Der Revision wird nicht Folge gegeben.

Die klagende Partei ist schuldig, der beklagten Partei die mit 618,56 EUR bestimmten Kosten des Revisionsverfahrens binnen 14 Tagen zu ersetzen.

Text

Entscheidungsgründe:

Der Kläger stand bis 31. 12. 2002 als technischer Angestellter in einem Vollbeschäftigungsverhältnis und war ab 1. 1. 2003 beim selben Dienstgeber geringfügig beschäftigt. Am 2. 1. 2003 erkundigte er sich beim AMS über seinen Anspruch auf Arbeitslosengeld und erhielt ein Antragsformular ausgehändigt. Als Frist für die Abgabe des ausgefüllten Formulars wurde ihm der 12. 2. 2003 genannt. Am 11. 2. 2003 reichte er den Antrag auf Gewährung von Arbeitslosengeld ein. Gemeinsam mit dem Antrag legte er eine Arbeitsbescheinigung seines Dienstgebers und einen Dienstvertrag über die geringfügige Beschäftigung ab 1. 1. 2003 vor.

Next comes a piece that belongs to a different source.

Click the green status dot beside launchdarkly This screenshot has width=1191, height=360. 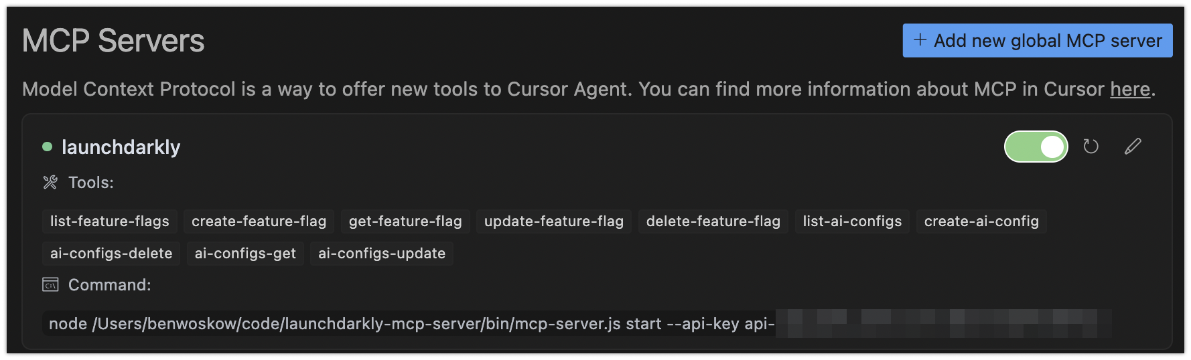tap(47, 147)
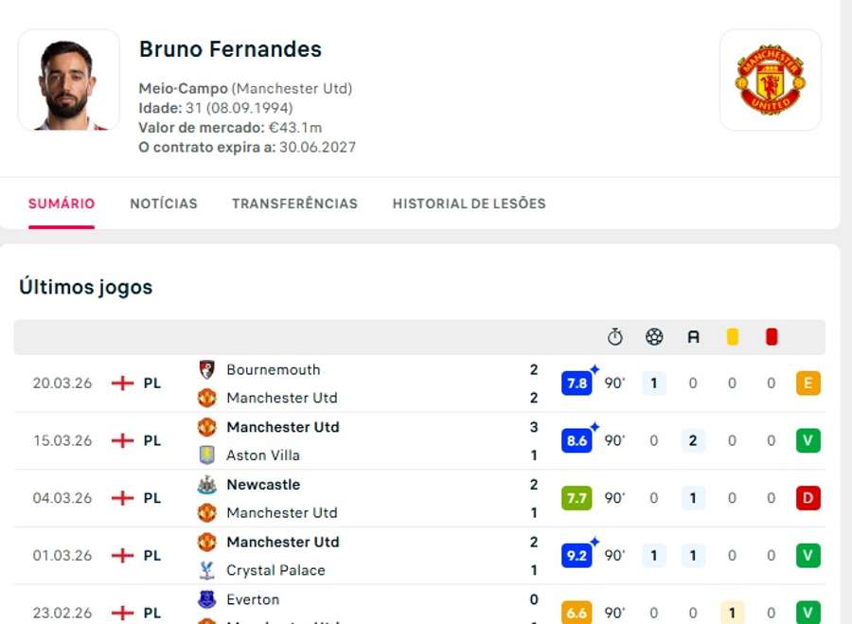Click the football goals column header icon

653,336
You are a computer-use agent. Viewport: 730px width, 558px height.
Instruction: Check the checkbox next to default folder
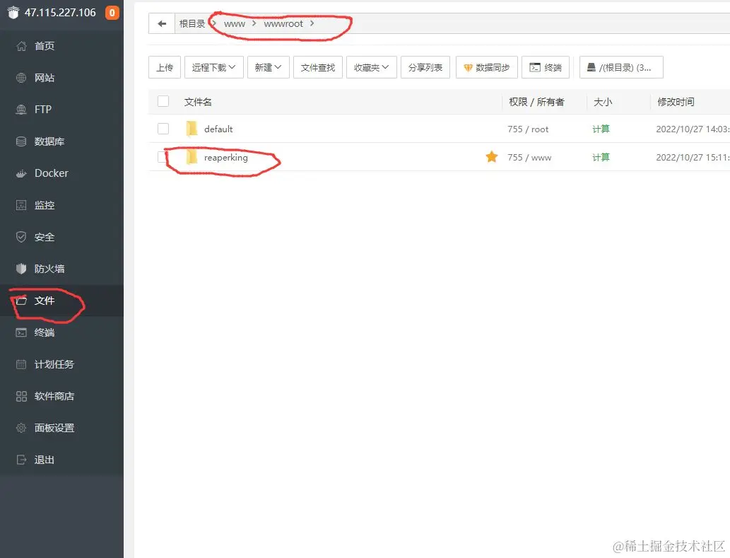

Mit Mitteilung vom 17. 2. 2003 wurde dem Kläger Arbeitslosengeld mit Anfallstag 6. 3. 2003 bis 3. 3. 2004 zuerkannt. Mit Bescheid vom 23. 4. 2004 widerrief das AMS den Bezug des Arbeitslosengelds für den genannten Zeitraum bzw berichtigte die Bemessung rückwirkend. Es sah von der Rückforderung des insgesamt ausbezahlten Betrags von 11.464,89 EUR ab. Gemäß § 24 Abs 2 AlVG sei die Zuerkennung zu widerrufen, wenn diese oder die Bemessung des Arbeitslosengelds gesetzlich nicht begründet sei. Das Ermittlungsverfahren habe ergeben, dass der Kläger seit 1. 6. 2002 laufend in einem Dienstverhältnis zum selben Arbeitgeber stehe, weshalb Arbeitslosigkeit nicht vorliege. Der dagegen erhobenen Berufung gab das AMS Wien durch den zuständigen Leistungsausschuss keine Folge.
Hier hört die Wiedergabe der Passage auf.